-- Text shown --
========================

# 90-Two CC?



## FullClip (Mar 15, 2009)

I have had my 90-Two for 3 years now & I just got my CC license .
Anyone here carry it?
What holster style do you use?
I am here in FL w/ the average temp 95 so I am in Shorts & T's
Anyone have any suggestions?

I will be getting a Glock 27 when I get the money but in the mean time...


----------



## Scratchshooter40 (Jun 17, 2008)

*90-Two CCW*

Try galco.com and do a search by weapon type and you will come up with quite a few options for CCW. I use a Galco shoulder rig in the winter and an S.O.B. for the Beretta 96 I carry CCW as well as a 92FS sometimes. Their quality is fantastic, you won't be dissappointed. Their SILHOUETTE HIGH RIDE HOLSTER worn near the middle of your back would probably be a great option. Good luck in your search.


----------



## beretta-neo (Mar 11, 2009)

I just got a 92FS. If you figure something out, let us know how it goes. Maybe I will try it.

========================

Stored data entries
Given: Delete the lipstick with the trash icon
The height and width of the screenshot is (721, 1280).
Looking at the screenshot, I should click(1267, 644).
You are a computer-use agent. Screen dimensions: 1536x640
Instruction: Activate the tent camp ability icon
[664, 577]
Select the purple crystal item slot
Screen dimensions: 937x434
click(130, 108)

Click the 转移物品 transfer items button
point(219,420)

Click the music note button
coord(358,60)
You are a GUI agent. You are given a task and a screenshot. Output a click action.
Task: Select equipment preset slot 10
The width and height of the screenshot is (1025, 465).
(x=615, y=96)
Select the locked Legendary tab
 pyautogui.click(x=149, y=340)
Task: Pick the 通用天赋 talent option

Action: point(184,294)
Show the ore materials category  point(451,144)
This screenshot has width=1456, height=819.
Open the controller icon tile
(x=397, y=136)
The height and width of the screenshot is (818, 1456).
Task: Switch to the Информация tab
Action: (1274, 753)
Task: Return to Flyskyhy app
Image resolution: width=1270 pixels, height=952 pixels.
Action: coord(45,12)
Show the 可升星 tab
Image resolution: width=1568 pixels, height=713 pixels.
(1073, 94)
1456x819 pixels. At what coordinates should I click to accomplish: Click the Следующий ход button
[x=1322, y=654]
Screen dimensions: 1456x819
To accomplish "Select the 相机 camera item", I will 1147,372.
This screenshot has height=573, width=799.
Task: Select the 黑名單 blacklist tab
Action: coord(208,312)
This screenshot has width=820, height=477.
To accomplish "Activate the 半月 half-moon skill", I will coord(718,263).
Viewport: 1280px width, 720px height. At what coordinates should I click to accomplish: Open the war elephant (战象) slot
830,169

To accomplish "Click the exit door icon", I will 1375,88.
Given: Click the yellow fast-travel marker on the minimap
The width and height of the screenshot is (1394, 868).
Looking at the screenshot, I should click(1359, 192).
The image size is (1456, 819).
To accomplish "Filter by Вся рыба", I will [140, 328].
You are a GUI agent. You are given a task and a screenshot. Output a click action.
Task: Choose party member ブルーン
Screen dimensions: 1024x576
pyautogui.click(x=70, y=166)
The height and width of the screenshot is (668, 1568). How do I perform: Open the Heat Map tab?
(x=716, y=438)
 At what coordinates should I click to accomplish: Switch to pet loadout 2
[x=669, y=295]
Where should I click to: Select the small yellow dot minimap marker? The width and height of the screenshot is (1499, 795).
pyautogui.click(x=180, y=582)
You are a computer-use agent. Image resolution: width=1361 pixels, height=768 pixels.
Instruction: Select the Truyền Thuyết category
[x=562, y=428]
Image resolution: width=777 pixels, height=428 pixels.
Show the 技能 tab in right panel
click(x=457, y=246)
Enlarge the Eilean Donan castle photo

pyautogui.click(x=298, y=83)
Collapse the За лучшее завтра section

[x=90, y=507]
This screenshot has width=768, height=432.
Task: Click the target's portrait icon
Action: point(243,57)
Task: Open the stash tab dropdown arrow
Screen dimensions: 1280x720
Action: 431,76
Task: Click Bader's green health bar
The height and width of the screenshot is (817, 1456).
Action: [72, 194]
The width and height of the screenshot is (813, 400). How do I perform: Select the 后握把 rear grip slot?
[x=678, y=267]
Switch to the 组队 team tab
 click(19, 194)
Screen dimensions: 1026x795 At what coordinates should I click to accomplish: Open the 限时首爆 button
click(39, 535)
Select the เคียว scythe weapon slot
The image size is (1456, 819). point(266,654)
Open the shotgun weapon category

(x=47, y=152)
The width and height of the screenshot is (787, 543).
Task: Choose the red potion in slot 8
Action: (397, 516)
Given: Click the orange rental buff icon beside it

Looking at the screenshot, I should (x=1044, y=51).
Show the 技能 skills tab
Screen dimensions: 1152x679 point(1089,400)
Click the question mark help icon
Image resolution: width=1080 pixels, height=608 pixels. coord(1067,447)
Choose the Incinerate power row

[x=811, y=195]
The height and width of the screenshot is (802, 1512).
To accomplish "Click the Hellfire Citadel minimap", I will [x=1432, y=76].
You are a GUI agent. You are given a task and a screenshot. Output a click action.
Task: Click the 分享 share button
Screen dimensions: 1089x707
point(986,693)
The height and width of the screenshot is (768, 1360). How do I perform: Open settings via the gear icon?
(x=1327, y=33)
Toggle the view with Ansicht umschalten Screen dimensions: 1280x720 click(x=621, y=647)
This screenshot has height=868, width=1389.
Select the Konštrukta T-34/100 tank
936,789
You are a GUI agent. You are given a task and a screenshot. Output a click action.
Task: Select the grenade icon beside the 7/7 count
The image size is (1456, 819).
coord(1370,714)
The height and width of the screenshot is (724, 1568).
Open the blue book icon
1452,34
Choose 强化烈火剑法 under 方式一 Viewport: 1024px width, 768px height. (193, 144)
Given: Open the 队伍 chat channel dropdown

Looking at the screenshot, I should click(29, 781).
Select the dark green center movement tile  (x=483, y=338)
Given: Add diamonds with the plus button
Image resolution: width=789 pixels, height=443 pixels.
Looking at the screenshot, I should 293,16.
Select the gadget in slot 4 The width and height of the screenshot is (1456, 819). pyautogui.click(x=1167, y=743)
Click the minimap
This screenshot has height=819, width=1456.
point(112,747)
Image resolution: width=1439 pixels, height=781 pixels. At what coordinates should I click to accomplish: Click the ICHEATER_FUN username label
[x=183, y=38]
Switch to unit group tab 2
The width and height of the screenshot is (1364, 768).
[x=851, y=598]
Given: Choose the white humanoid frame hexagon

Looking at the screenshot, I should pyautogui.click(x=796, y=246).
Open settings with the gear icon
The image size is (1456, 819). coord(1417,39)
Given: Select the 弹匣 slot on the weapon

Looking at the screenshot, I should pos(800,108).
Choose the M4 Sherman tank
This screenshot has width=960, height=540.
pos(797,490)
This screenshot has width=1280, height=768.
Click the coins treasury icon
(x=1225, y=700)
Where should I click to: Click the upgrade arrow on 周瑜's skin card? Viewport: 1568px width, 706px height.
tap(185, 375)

========================

-- What to do --
1. Copy the forum thread again, beginning at the words "## Scratchshooter40 (Jun" and stopping after "in your search.", but substitute "summer" for "winter".
2. In the forum thread, how long has FullClip had the 90-Two?

-- Solutions by task --
1.
## Scratchshooter40 (Jun 17, 2008)

*90-Two CCW*

Try galco.com and do a search by weapon type and you will come up with quite a few options for CCW. I use a Galco shoulder rig in the summer and an S.O.B. for the Beretta 96 I carry CCW as well as a 92FS sometimes. Their quality is fantastic, you won't be dissappointed. Their SILHOUETTE HIGH RIDE HOLSTER worn near the middle of your back would probably be a great option. Good luck in your search.

2. Three years.